Dans une démarche historique de souveraineté économique, le Burkina Faso a nationalisé deux importantes mines d’or et vient de recevoir ses premiers lingots issus d’une production locale. Cette initiative, qui s’inscrit dans un mouvement régional de reprise en main des ressources naturelles, marque un dans la politique minière du pays à l’image de ce qui a été fait au Mali voisin.
Le Burkina Faso a pris une décision stratégique majeure pour accroître ses revenus issus du secteur minier : deux mines d’or ont été nationalisées afin de renforcer le contrôle de l’État sur cette ressource précieuse. Cette initiative s’inscrit dans une dynamique de souveraineté économique et de développement alors que les premiers lingots issus de cette reprise viennent d’être remis au gouvernement.
Une nationalisation stratégique après un conflit judiciaire
Les mines d’or de Boungou et Wahgnion appartiennent depuis quelques mois à l’État burkinabè après des accords conclus avec les sociétés minières Endeavour Mining et Lilium Mining. Cette décision intervient à la suite d’un différend judiciaire qui opposait ces deux groupes. En juin 2023, la société canadienne Endeavour Mining avait cédé ses parts à l’américaine Lilium Mining, dirigée par Simon Tiemtoré, homme d’affaires d’origine burkinabè. Le non-respect des échéances de paiement avait conduit Endeavour à saisir la justice.
L’État burkinabè a résolu le litige en concluant un accord de rachat pour 60 millions de dollars, assorti de redevances sur une production de 400 000 onces d’or, portant le total de la transaction à 90 millions de dollars. Cette reprise stratégique permet à l’État de garantir des revenus plus substantiels et de prendre une part active dans la gestion des ressources minières.
Premiers lingots : symbole d’une nouvelle ère
Les effets de cette politique se sont rapidement matérialisés. Le 10 décembre 2024, le Premier ministre burkinabè, Jean Emmanuel Ouédraogo, a réceptionné 44 lingots d’or d’un poids total de 93,197 kg. Ces lingots proviennent de la mine d’Essakane, dont le différend avec l’État a été réglé à l’amiable en décembre 2023. La production a été assurée localement par Golden Hand SA, une société mixte détenue à 40 % par l’État et à 60 % par le secteur privé national, qui a traité 142,37 tonnes de charbon fin.

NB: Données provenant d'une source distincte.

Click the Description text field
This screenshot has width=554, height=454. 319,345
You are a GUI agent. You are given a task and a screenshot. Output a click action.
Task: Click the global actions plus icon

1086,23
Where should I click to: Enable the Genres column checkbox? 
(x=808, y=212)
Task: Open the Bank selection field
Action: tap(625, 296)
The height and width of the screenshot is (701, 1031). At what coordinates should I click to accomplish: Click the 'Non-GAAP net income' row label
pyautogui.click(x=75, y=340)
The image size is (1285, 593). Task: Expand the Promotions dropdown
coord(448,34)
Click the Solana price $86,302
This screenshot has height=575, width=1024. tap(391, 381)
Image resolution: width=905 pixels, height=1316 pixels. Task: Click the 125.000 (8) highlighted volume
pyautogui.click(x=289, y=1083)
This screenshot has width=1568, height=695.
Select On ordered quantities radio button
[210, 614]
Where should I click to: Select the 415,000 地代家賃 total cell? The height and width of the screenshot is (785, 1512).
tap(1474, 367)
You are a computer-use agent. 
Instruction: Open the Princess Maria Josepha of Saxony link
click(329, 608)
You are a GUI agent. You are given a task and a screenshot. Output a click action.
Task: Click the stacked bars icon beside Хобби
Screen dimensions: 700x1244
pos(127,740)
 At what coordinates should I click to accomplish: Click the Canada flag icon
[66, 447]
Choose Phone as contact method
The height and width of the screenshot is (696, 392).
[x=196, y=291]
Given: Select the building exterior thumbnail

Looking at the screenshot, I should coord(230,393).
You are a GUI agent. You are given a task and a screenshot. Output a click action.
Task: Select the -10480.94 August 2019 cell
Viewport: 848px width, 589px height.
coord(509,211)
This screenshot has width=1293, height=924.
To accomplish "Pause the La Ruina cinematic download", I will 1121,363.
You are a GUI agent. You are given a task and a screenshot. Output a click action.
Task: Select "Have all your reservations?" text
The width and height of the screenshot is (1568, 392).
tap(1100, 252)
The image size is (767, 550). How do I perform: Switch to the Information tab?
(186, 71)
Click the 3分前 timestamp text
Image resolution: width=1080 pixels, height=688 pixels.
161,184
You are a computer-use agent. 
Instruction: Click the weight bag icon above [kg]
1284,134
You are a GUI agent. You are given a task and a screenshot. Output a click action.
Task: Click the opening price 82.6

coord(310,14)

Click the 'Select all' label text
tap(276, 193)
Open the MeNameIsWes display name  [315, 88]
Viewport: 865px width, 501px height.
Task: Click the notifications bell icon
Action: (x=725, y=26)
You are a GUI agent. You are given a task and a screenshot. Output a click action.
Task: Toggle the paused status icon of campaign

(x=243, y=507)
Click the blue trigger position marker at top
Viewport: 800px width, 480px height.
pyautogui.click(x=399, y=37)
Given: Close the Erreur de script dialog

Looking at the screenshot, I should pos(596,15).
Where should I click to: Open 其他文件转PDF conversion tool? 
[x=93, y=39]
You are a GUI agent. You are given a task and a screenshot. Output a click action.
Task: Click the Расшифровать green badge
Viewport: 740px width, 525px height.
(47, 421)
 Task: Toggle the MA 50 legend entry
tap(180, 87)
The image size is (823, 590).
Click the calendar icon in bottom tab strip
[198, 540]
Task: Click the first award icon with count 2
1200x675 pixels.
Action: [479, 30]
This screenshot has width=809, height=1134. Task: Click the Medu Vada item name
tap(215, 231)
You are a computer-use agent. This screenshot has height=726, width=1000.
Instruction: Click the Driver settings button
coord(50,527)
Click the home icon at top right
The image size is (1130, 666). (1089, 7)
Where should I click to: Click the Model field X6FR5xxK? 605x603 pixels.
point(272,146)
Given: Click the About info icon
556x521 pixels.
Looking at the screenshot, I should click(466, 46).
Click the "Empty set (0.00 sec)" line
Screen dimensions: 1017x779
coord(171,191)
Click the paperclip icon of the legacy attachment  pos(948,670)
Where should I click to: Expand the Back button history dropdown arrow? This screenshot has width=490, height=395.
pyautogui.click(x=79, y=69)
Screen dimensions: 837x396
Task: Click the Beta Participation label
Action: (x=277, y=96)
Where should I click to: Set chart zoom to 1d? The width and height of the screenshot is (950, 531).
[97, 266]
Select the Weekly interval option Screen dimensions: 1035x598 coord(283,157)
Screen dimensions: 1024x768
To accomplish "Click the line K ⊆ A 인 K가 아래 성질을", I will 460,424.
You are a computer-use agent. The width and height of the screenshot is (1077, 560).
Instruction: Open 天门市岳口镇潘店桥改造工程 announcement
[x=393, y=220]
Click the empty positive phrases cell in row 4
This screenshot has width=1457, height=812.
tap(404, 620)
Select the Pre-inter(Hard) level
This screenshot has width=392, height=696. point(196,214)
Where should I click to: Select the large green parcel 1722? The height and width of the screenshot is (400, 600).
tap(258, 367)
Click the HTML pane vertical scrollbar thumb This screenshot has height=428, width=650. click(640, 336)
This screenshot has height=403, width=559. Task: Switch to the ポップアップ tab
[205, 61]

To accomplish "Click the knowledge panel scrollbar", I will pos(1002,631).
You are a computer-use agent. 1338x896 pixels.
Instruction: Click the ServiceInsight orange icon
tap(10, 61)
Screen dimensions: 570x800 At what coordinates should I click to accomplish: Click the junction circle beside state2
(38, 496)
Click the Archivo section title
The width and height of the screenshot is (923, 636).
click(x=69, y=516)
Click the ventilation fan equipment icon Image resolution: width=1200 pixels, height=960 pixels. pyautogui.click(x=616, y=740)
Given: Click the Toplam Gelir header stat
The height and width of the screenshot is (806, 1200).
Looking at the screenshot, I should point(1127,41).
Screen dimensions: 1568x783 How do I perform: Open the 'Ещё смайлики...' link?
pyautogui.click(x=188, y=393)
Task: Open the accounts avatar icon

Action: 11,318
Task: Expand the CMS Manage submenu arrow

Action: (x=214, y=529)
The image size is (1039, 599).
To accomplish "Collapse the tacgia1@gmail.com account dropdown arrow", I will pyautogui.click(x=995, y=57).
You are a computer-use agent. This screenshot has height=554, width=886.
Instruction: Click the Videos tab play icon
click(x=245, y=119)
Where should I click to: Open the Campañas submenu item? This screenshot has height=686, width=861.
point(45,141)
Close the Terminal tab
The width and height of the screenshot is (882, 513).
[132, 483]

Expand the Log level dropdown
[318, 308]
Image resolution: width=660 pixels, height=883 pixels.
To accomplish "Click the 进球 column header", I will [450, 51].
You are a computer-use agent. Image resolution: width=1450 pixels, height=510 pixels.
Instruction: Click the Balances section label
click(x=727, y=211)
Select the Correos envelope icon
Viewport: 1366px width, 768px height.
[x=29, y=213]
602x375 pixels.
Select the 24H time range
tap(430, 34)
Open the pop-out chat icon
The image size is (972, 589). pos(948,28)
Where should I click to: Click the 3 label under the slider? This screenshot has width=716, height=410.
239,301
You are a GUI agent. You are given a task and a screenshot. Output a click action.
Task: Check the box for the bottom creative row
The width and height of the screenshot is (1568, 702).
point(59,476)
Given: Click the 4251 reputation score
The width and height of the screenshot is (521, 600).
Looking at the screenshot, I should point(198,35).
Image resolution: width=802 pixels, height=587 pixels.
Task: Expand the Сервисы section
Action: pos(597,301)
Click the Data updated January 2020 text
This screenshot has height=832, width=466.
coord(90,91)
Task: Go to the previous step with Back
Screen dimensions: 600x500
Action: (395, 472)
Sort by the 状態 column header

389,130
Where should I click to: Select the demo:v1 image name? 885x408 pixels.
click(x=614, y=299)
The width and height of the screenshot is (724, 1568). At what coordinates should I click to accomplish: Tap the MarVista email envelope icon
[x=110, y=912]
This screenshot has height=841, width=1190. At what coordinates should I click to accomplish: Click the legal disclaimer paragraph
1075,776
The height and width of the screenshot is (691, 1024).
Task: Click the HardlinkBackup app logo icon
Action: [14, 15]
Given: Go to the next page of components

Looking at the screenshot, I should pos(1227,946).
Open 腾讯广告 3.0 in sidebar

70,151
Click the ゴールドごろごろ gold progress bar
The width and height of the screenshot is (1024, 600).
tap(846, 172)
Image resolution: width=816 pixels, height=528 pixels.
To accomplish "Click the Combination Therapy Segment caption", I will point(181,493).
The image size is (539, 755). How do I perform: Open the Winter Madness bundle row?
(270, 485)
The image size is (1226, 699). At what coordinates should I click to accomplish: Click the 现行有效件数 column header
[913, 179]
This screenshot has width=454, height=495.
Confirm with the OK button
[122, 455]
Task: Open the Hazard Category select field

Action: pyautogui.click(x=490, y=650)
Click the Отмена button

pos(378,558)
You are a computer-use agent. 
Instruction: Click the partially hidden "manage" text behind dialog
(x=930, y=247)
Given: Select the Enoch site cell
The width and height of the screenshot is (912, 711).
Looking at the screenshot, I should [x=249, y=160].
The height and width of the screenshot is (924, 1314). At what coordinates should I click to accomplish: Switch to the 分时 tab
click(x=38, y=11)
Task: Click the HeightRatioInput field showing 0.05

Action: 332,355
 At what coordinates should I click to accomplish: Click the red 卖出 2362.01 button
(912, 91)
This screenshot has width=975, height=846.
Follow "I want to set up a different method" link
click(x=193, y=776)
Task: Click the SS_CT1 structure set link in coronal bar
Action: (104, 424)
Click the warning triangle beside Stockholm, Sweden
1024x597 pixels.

Le Premier ministre a salué cette étape comme une avancée cruciale pour l’autonomie économique du pays. « Plus jamais notre charbon fin n’ira hors du pays pour être traité. Il sera traité efficacement par nos chimistes, avec une technologie 100 % burkinabè », a-t-il affirmé. Cette décision vise à promouvoir l’expertise locale et à conserver la valeur ajoutée sur le sol national.
Un mouvement régional porté par l’exemple malien
Cette politique de reprise en main des ressources naturelles n’est pas une initiative isolée. Le Mali, voisin du Burkina Faso, a également lancé une offensive sans précédent contre les compagnies minières étrangères. Le gouvernement de transition a exigé 512 millions de dollars d’arriérés fiscaux du géant canadien Barrick Gold, tout en menant une série d’actions spectaculaires, notamment l’arrestation de Terry Holohan, directeur général de Resolute Mining Ltd, et de plusieurs cadres de cette société australienne.
Le ministre des Mines malien, Alousseni Sanou, a annoncé une révision des contrats avec plusieurs grandes compagnies, dans le but d’augmenter la participation de l’État dans les projets miniers de 20 % à 35 %. Cette réforme vise à maximiser les retombées économiques pour la population et à favoriser l’emploi local. L’offensive malienne envoie un signal clair : les contrats déséquilibrés appartiennent au passé, et les entreprises minières étrangères devront désormais contribuer de manière significative au développement national.
Vers une augmentation de la production aurifère
La nationalisation des mines au Burkina Faso s’inscrit dans une ambition plus large d’accroître la production aurifère. Le pays compte intensifier son exploitation minière avec l’entrée en service prochaine de la mine de Kiaka, prévue pour le troisième trimestre 2025. Avec une capacité de production annuelle estimée à 234 000 onces, cette mine, développée par West African Resources, devrait renforcer le statut du Burkina Faso comme l’un des principaux producteurs d’or d’Afrique de l’Ouest.
Selon les projections, le Burkina Faso ambitionne de produire plus de 4,2 millions d’onces d’or sur la prochaine décennie, avec un pic attendu en 2030 à 494 000 onces par an. La mine de Sanbrado, également exploitée par West African Resources, devrait quant à elle fournir entre 190 000 et 210 000 onces en 2024.
En promouvant l’expertise nationale, en augmentant la participation de l’État et en luttant contre les contrats déséquilibrés, le Burkina Faso et le Mali veulent bâtir l’économie de l’Afrique de demain.